Wednesday, November 22, 2006

Tis the season for... kale?

It's almost midnight, and I have the strangest craving right now: I want kale. And the funny thing is, I'd never cooked it before today.

Kale first got on my brain during my book club's discussion of The Omnivore's Dilemma last night. We were talking about CSA, community supported agriculture, which allows individuals to pre-buy one season's worth of a local farm's crop. Then, once a month during the growing season, the farmer delivers the produce (or meat, or eggs, or whatever else they've got) to a central location, and the "shareholders" come and pick it up.

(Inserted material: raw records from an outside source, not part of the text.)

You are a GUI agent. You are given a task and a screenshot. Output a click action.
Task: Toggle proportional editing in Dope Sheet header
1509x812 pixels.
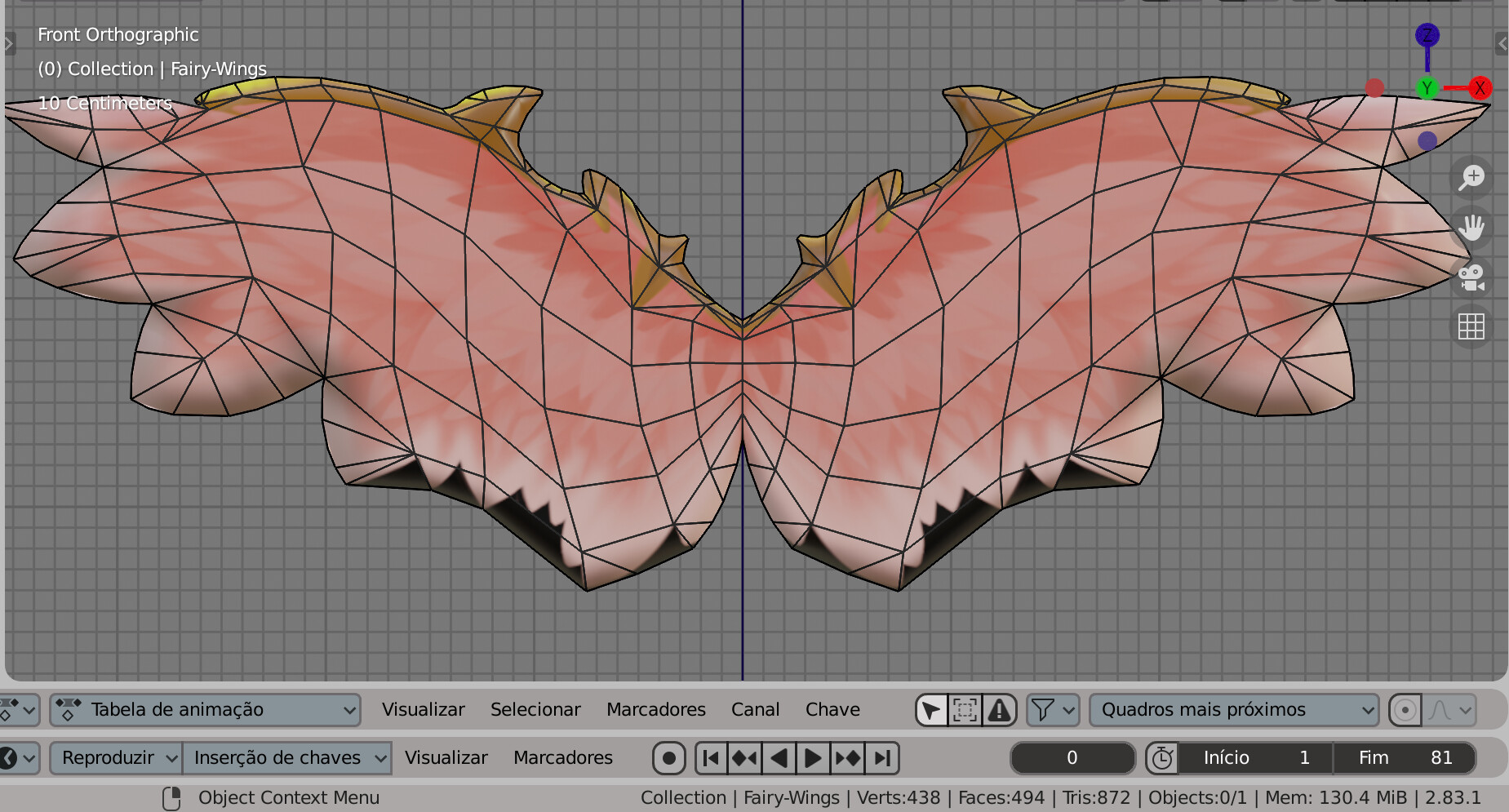[x=1405, y=709]
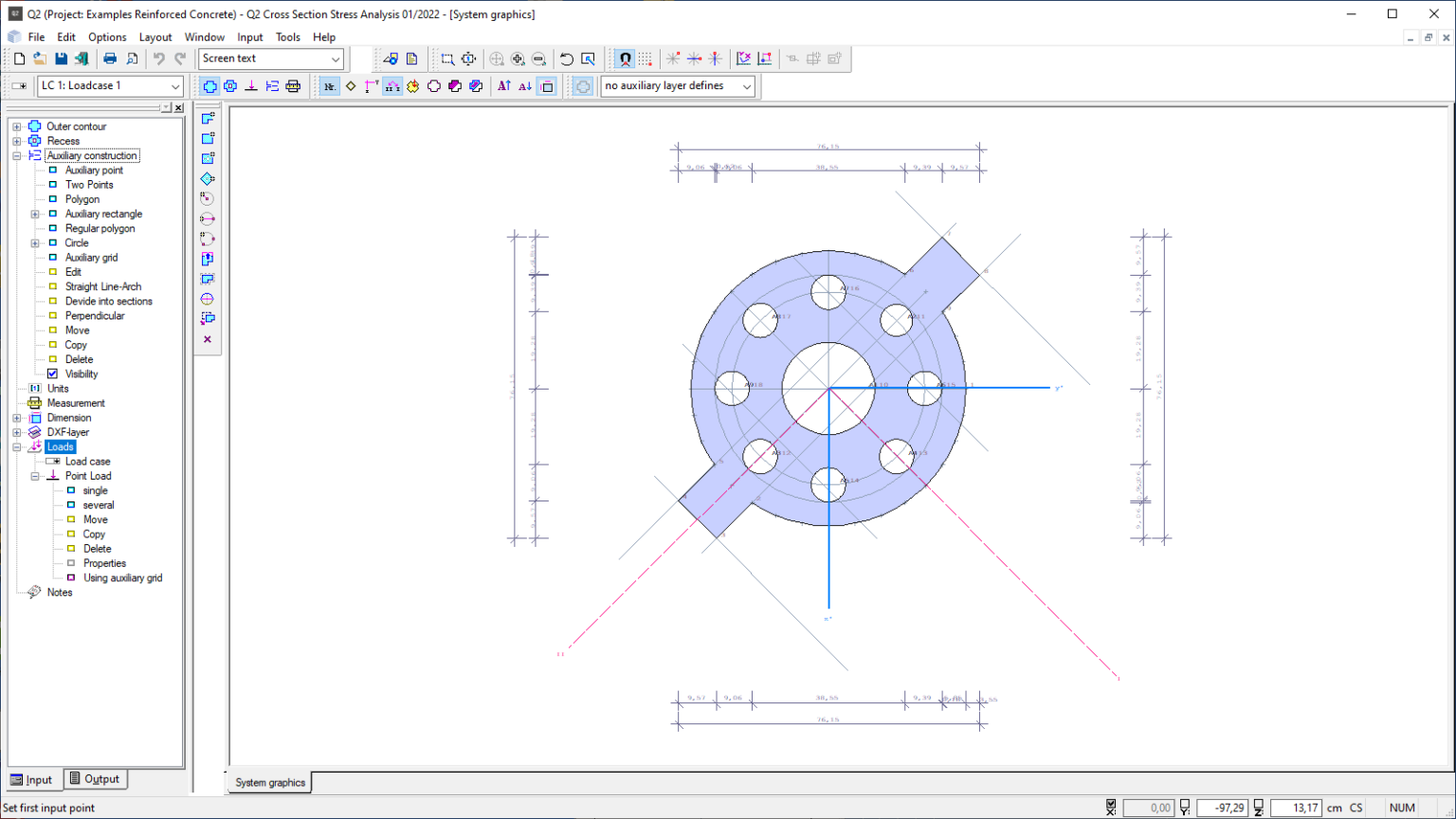Toggle outer contour display icon
The width and height of the screenshot is (1456, 819).
point(209,86)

Farmers like it because it gets them money earlier, to cover their production costs. Consumers like it because it's usually a lot less expensive than buying organic at the supermarket. However, the selection is dependent on whatever that particular farm produces; it is also obviously quite seasonal, which is both good and bad. One girl mentioned that a friend of hers had signed up with a CSA. In summer, she loved it, but when winter rolled around, all she got was boxes of kale - acres of kale, month after month after month.

We laughed. What could you possibly do with all that kale? Kale soup, kale salad, kale chutney, kale ice cream... We were starting to sound like Forrest Gump.

But in the midst of that recitation, I realized that I didn't really know how to cook kale. I'd never bought it myself, never prepared it, never paid attention to any recipes. I'd seen it in the greens section, but with its stiff, crinkly leaves I considered it somewhat scary looking, especially next to its tamer cousin spinach.

I must have considered the gauntlet thrown, because on my way home, I stopped by Fairway for a bunch of locally-grown kale. This morning, I began to brainstorm ways to cook it. Breakfast was clearly on my mind, because what did I come up with?

Kale pancakes.

It's not as crazy as it first seems: we've got potato pancakes and zucchini pancakes. Why not kale?

So, I assembled:

  • a generous handful of kale, stems included as long as they look fresh
  • 2 eggs
  • 2 tablespoons flour, more as needed
  • salt to taste
  • Tabasco, Red Devil, or some other vinegary hot sauce
I sliced the greens about 1/4 inch wide. It made for approximately 5 cups of loosely packed kale, which was then mixed with the eggs, flour, and salt. (In case the quantities are confusing, I was aiming for very little batter - just enough to coat most of the leaves, no more.)

Then, I scraped the whole thing into a 9-inch crepe pan, tamped it down, covered it, and cooked it over medium heat, about 5 minutes on one side and 2 minutes on the other, until the eggs were fully cooked.

I turned the pancake out onto my plate and sat down with a bottle of Trapper's Red Devil. Prep time: 5 minutes. Cook time: sub 10 minutes. So far, kale ranked high on the convenience scale. But how did it taste?

Pretty good, actually. To my surprise, the pancake had an almost meaty texture, similar to the soft-but-not-quite-spongy mouthfeel of portabella mushrooms. The bits of stem I encountered were crisp, bright, and slightly sweet, like a flash-cooked green bean, only sharper. Even on its own, it was a satisfying dinner.

Kale was delicious. How could I have ignored it for so long?

Well, no more. Tomorrow I'm going to make my oven-"fried" chicken and braise some kale to go alongside. For Thanksgiving, I'll try this potato and kale galette. And on Friday...

Well, on Friday, I'll be on a plane. But I'm sure I can find kale in Switzerland, too.